The award is handed out by First Technology, Boeing and NASA to show recognition to mentors in the field of robotics and Kreway is one of five Canadians who have received the award.
Kreway will now travel to Houston, TX for the World Championships, where an opportunity to be a world mentor is on the line.
Kreway won the award due to a URL student, Derek Lange, who wrote a nomination that initially was four pages before being trimmed down to 3,000 words.
“He is an invested mentor at URL and in our school, as well as in the Blackfalds Elementary School,” Lange wrote.
“He has shown his determination to help the school implement our FLL program. Warren drives himself and URL members to Blackfalds to mentor, help teach the students about FLL and to ignite the dream in this school full of bright and enthusiastic learners.”
Kreway, who has been involved with URL for 14 years, said he is humbled by the award and the nomination letter wrote by Lange.
“The biggest joy that I had was building a family with these young men and women,” Kreway said.
“It made a real difference in their lives. At the high school age, they are often struggling with life. That is why I stepped in and tried to help them look at life a little differently.
“Now it is coming back to me.”
Kreway added the inspiration has gone both ways after the students encouraged him to finish high school back in 2014.
“When we went to St. Louis, I shared with our robotics team at the hotel that I never finished,” Kreway said.
“It took a lot of courage to finally admit that. It dawned on me that one of the things I needed to do was finish school and I did back in 2014. Now I am an educational assistant working with special needs kids in Blackfalds and Lacombe. I drive a school bus and I have also started a foundation.”
His foundation, Africanian, is the result of a trip Kreway made to Uganda many years ago where he met 26 orphaned children.
The program helps students in Canada develop connections with African schools through such means as becoming sister schools, for example.
Kreway will meet with a friend he made in Uganda in 1988 during his trip to Houston.
“I am going to Houston for a purpose, but I also get to live another part of my dream,” he said.
Kreway said it is important to him to have his students be involved with his trip and that him winning the Woody Flowers Award was really about everyone in URL.
“Winning the award was very meaningful,” Kreway said.

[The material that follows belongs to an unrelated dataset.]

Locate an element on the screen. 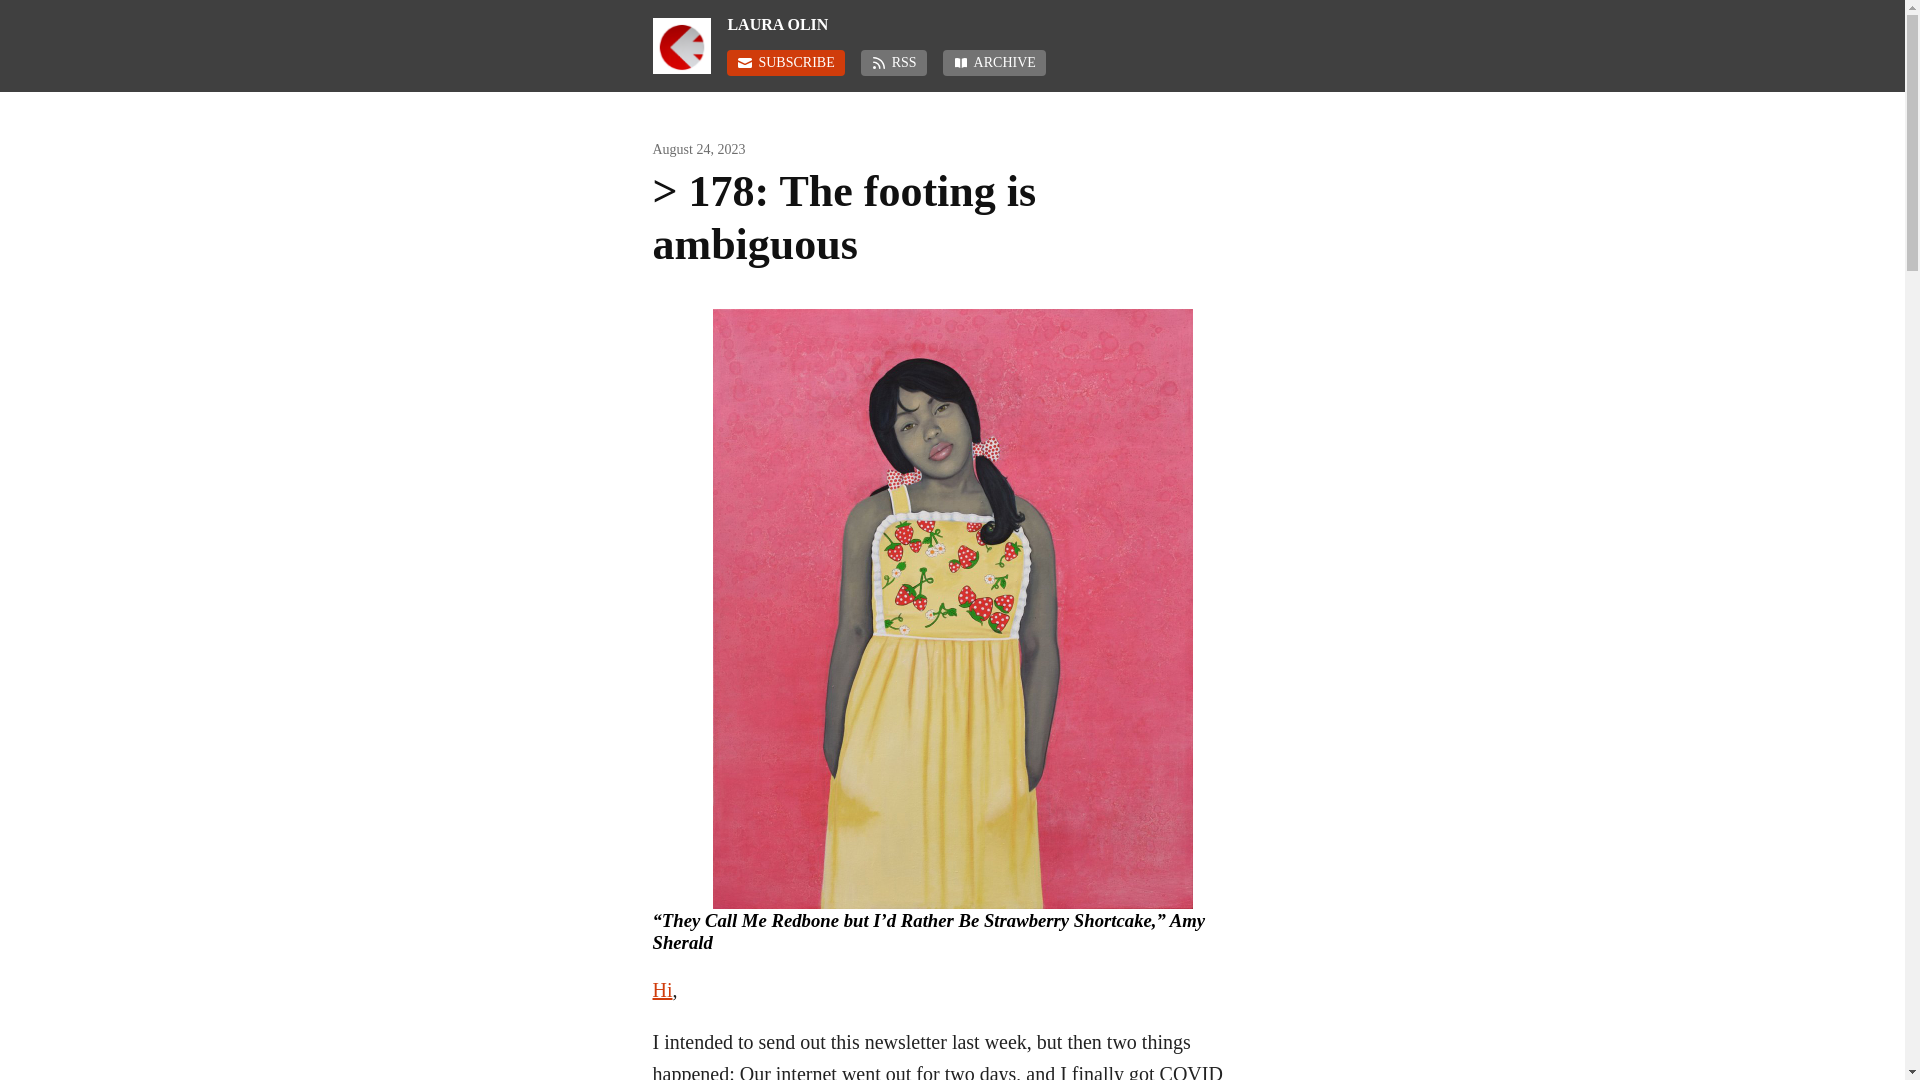  SUBSCRIBE is located at coordinates (786, 62).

“For 14 years I have wondered what impact I have had on these kids, and that says it all right there. They were excited when they presented me with the award in Calgary at the competition.
“The kids were exploding on the bleachers and were excited to be part of something very important.”
During the regionals, URL’s robot was not functioning properly unfortunately but that did not dampen the team’s spirits, according to Kreway.
“We struggled with it but winning the award brought them alive. It shows me and them that even with struggles, you can still get there. You just have to find a way. My role in that is just to inspire them and encourage them to dig deeper and push harder.”
Lange, who graduates this year, invited Kreway to his grad in Ponoka and Kreway said their relationship has developed into a grandfather/grandson relationship.
Kreway hopes that Lange or one of the other URL students can take over the program from him one day.
“He is an exemplary young man. He is going to do very well,” Kreway said. “I was asked by the Superintendent Jason Lovell where I thought the project was going in five years, because I am almost 70. I said that I hope a young man or a young woman will pick it up, see the dream and want to run with it. That is really motivating for me that they see this, because sooner or later I will have to hand over the reins.”
He added the key element of the URL program is make a better world by connecting students.
“I hope that this will still be in play, that they still will be mentoring robotics teams and they will be travelling around the world connecting children with other children. That is the crux of the whole thing. To make a better world, we need to connect.”